Una facile conferma la si può ritrovare  osservando un’eclisse di Luna, per esempio…

Eclisse di Luna in penombra con smartphone

Lucrezio (I secolo a.C.) si oppose al concetto di Terra sferica perché egli considerava l’idea degli antipodi assurda, ma nel I secolo Plinio il Vecchio dichiarava che tutti nel mondo erano d’accordo che la Terra fosse sferica (Naturalis historia, II.64) sebbene continuassero le dispute sulla natura degli antipodi e su come fosse possibile che la superficie dell’oceano fosse curva.

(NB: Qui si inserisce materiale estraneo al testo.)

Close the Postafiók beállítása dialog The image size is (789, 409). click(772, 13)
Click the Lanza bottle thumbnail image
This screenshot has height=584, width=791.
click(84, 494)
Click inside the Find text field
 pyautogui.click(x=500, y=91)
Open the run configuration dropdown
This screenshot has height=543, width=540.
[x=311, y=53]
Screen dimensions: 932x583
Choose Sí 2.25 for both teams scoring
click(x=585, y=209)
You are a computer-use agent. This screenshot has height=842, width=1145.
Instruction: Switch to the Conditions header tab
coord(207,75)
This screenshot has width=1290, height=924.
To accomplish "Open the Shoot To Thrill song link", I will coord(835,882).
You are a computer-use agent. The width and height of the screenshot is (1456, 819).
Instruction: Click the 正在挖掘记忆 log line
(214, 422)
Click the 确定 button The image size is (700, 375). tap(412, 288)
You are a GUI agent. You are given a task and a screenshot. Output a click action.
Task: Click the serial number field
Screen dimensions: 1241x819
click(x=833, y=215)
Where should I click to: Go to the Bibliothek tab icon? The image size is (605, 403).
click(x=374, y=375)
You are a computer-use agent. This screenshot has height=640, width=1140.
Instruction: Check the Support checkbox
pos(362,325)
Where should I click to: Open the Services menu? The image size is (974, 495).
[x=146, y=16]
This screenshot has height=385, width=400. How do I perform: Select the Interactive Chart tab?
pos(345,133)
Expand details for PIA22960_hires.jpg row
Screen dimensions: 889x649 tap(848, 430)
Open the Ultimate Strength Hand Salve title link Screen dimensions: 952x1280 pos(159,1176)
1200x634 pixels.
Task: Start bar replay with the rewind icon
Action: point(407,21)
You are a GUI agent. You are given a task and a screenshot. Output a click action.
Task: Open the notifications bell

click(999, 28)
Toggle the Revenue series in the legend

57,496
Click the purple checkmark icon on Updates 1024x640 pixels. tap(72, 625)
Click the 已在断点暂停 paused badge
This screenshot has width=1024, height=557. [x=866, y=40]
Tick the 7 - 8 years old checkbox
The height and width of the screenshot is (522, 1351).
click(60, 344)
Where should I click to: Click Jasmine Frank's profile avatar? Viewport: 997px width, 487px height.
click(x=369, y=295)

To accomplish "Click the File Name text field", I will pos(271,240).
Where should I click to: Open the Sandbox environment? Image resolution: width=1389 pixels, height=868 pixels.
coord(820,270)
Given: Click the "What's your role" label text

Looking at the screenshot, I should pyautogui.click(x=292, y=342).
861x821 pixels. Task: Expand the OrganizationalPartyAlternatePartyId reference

Curiosamente Plinio il Vecchio considerò come teoria intermedia, che la Terra non fosse una sfera perfetta bensì modellata a forma di pigna (Naturalis historia, II.65).

Aristostele spiega l’Universo
Con Platone e Aristotele il sapere si cristallizza e rimarrà immobile sino ai tempi di Copernico. Il primo teorizzava che la forma del mondo fosse sferica e che ciascun movimento dovesse essere circolare ed effettuarsi in cerchi perfetti ed a velocità costante. La forma sferica era perfetta in
quanto completamente omogenea dal centro verso gli estremi e, secondo Platone, l’omogeneo era infinitamente più bello del disuguale. Nell’opera di Platone non esisteva una netta distinzione fra metafora e realtà. Ogni dubbio venne quindi dissipato da Aristotele. Con la sua opera si bloccano gli sviluppi portati avanti dai filosofi precedenti: per esempio gli atomisti avevano postulato un universo infinito. Aristotele, invece, riporta il nostro pianeta al centro dell’Universo ed immobile.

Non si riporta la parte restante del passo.